» **Task details**:
An exact, complete copy of the lines below is the expected answer.
====
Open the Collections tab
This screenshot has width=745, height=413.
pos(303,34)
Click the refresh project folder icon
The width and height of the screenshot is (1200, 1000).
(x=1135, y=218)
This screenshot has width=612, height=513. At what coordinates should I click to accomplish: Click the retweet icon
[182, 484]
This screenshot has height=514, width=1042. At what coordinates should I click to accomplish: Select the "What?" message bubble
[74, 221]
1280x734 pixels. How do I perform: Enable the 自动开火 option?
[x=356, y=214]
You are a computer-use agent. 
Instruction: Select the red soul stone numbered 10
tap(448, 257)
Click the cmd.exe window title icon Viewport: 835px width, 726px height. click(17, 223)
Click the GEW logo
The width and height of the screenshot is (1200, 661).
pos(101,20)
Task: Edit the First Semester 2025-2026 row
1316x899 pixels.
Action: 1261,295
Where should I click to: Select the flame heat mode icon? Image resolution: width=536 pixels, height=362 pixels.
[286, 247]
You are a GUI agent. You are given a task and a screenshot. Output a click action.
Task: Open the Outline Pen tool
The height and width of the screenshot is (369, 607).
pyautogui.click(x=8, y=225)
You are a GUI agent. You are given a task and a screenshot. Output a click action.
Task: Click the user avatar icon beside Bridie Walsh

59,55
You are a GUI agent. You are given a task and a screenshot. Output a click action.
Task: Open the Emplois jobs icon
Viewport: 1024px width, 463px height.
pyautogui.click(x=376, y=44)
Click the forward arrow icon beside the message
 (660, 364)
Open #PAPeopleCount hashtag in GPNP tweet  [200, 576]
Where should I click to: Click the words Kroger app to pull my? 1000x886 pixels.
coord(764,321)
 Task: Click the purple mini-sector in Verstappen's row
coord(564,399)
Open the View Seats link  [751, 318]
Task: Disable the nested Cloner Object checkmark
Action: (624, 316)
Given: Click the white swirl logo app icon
====
» **Task response**:
Open the Collections tab
This screenshot has width=745, height=413.
pos(303,34)
Click the refresh project folder icon
The width and height of the screenshot is (1200, 1000).
(x=1135, y=218)
This screenshot has width=612, height=513. At what coordinates should I click to accomplish: Click the retweet icon
[182, 484]
This screenshot has height=514, width=1042. At what coordinates should I click to accomplish: Select the "What?" message bubble
[74, 221]
1280x734 pixels. How do I perform: Enable the 自动开火 option?
[x=356, y=214]
You are a computer-use agent. 
Instruction: Select the red soul stone numbered 10
tap(448, 257)
Click the cmd.exe window title icon Viewport: 835px width, 726px height. click(17, 223)
Click the GEW logo
The width and height of the screenshot is (1200, 661).
pos(101,20)
Task: Edit the First Semester 2025-2026 row
1316x899 pixels.
Action: 1261,295
Where should I click to: Select the flame heat mode icon? Image resolution: width=536 pixels, height=362 pixels.
[286, 247]
You are a GUI agent. You are given a task and a screenshot. Output a click action.
Task: Open the Outline Pen tool
The height and width of the screenshot is (369, 607).
pyautogui.click(x=8, y=225)
You are a GUI agent. You are given a task and a screenshot. Output a click action.
Task: Click the user avatar icon beside Bridie Walsh

59,55
You are a GUI agent. You are given a task and a screenshot. Output a click action.
Task: Open the Emplois jobs icon
Viewport: 1024px width, 463px height.
pyautogui.click(x=376, y=44)
Click the forward arrow icon beside the message
 (660, 364)
Open #PAPeopleCount hashtag in GPNP tweet  [200, 576]
Where should I click to: Click the words Kroger app to pull my? 1000x886 pixels.
coord(764,321)
 Task: Click the purple mini-sector in Verstappen's row
coord(564,399)
Open the View Seats link  [751, 318]
Task: Disable the nested Cloner Object checkmark
Action: (624, 316)
Given: Click the white swirl logo app icon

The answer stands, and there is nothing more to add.